I did not like it at all, as we didn’t do enough to deserve to win. It seems difficult to move forward playing like this. It doesn’t seem to me like we suffered against Milan’s play. The problem is that we actually didn’t play. It’s a different thing entirely and much more grave. I didn’t like anything. One can understand losing a derby, but this time I didn’t like the approach or the aftermath. We didn’t do enough to think about winning. This won’t do at all. It was an ugly game and we did nothing because we became different.
Not good, Rafa, not good. You blame your players, the staff and your former owners, and never yourself. Soon you will be exposed as a fraud and run out of Italy.
A better showing for the Rossoneri today against Madrid, due in no small part to the injection of pace at the center of their formation in the form of Kevin-Prince Boateng. Gattuso was a demon in defense, doubling Ronaldo every time he touched the ball, and making a general nuisance of himself whenever Madrid came with 40 yards of goal.
Still, it was Madrid who dominated chances throughout the game as well as having the better of threatening possession. Their first goal was a thing of beauty, and there were times when the ball moved so quickly between their attacking four that Milan was left simply standing and watching.
The side the Italians fielded today was slightly younger than the one the sent out in Spain, and they looked more determined to defend even if nothing was really materializing up front (save for a couple of Ibrahimovic chances that he really should’ve scored). Maybe they’re just too slow? Milan is obviously full of aging stars, but how old are they exactly?
The chart below represents the ages of all the players who participated in today’s match, Madrid in (away) blue, and Milan in their red (actual red!: RGB 158, 51, 50). The vertical bars are the average age of Madrid (25 years) and the average age of Milan (29.8 years). It doesn’t take into account exactly how long the players were on the field, so Pipo is skewing the average a bit in that area. By the way, he was a yard offside on his second goal.
With the signing of Robinho and Ibrahimavic to put alongside Ronaldinho and Pato, AC Milan have created the most impressive forward line in Serie A. Some will say that Robinho is too temperamental to play in Europe and should stay at home in Brazil. People will talk about how Ronaldinho is fat, slow, and old. Others will suggest that with so many creative sorts, there won’t be a willingness to win ugly, a necessity when facing physical, defensive minded teams.

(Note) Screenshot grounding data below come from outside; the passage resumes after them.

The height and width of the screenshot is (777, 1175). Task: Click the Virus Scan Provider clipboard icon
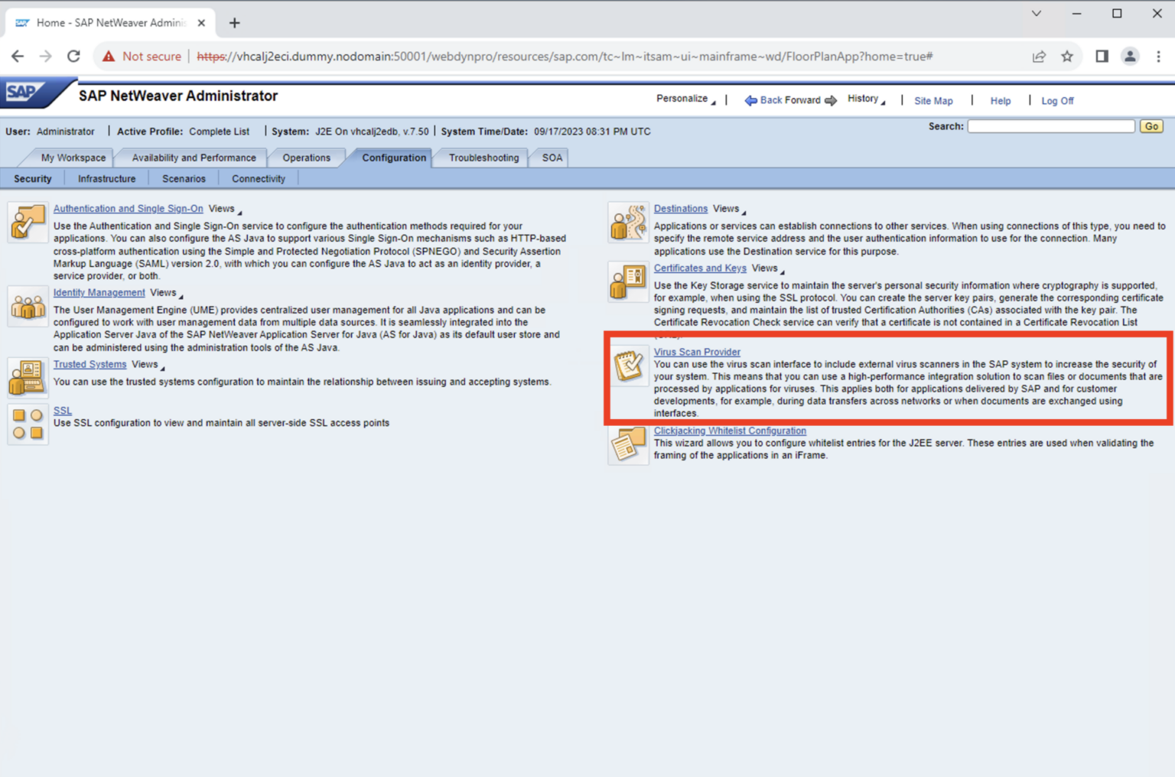pyautogui.click(x=627, y=366)
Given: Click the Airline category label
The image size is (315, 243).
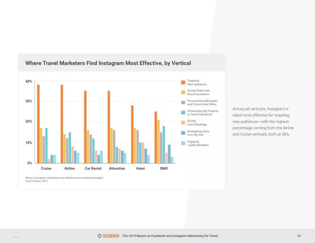Looking at the screenshot, I should tap(69, 168).
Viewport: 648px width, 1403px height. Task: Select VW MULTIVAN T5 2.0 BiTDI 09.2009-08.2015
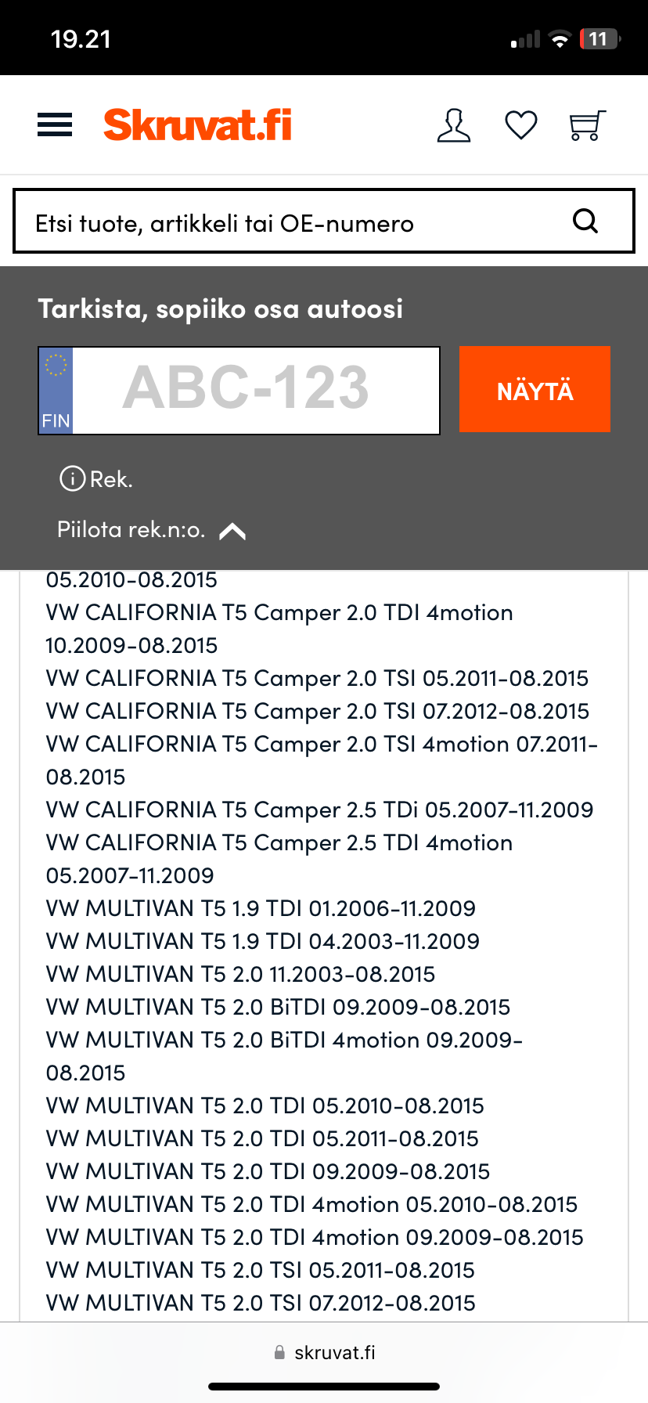click(x=278, y=1007)
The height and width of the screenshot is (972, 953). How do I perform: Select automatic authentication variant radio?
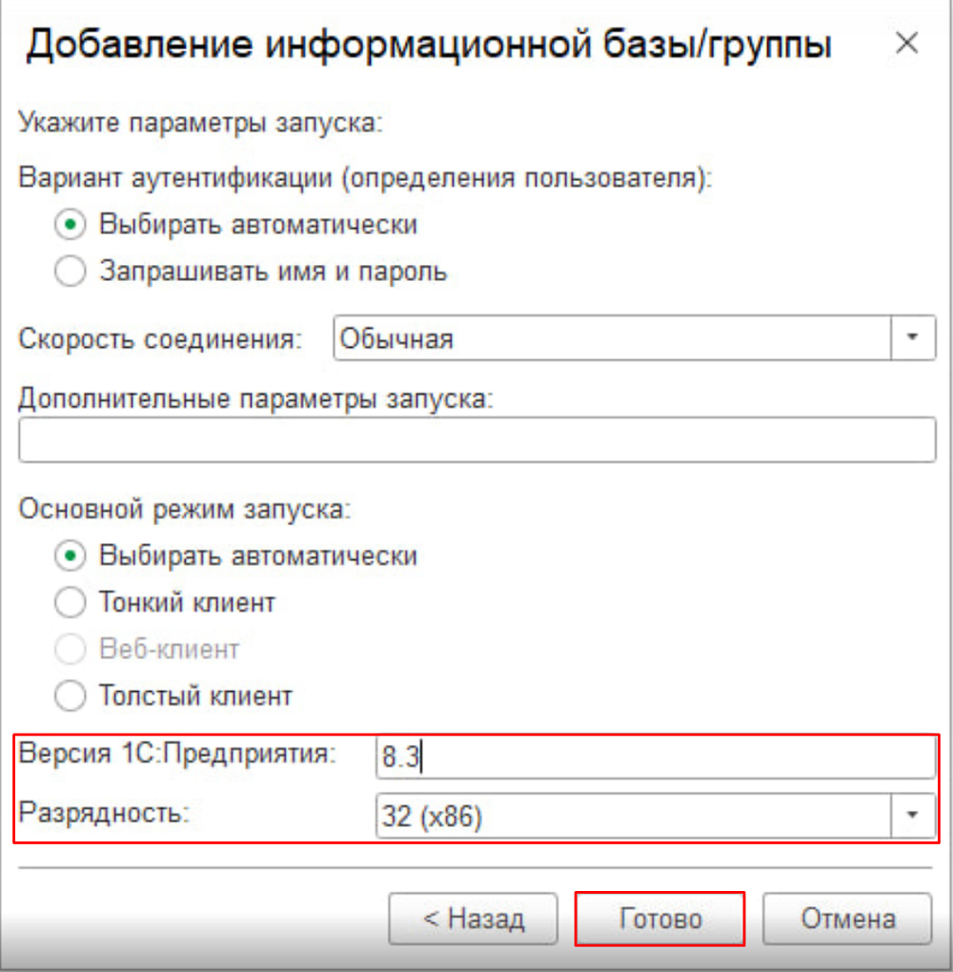71,224
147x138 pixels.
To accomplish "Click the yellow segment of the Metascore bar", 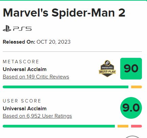I will tap(137, 87).
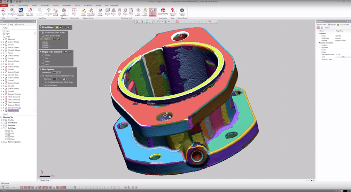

I grew up watching Milan on the RAI Sunday morning feed on a local broadcast. Back then they had the magical Dutch trio of van Basten, Gullit, and Rijkaard, and though the broadcast was entirely in Italian, I could still pick out their names when the commentator mentioned them (they tended to stick out on the field, too). Milan have had some great teams over the years, but never have they had such a combination of attacking talent as they had then. But maybe now, with this trio of Brazilians alongside a lanky Swede with a sense for the fantastic, they may just create the sort of wonderful attacking style the rossoneri haven’t seen in years, and may just create a ripple in the power balance of European club football.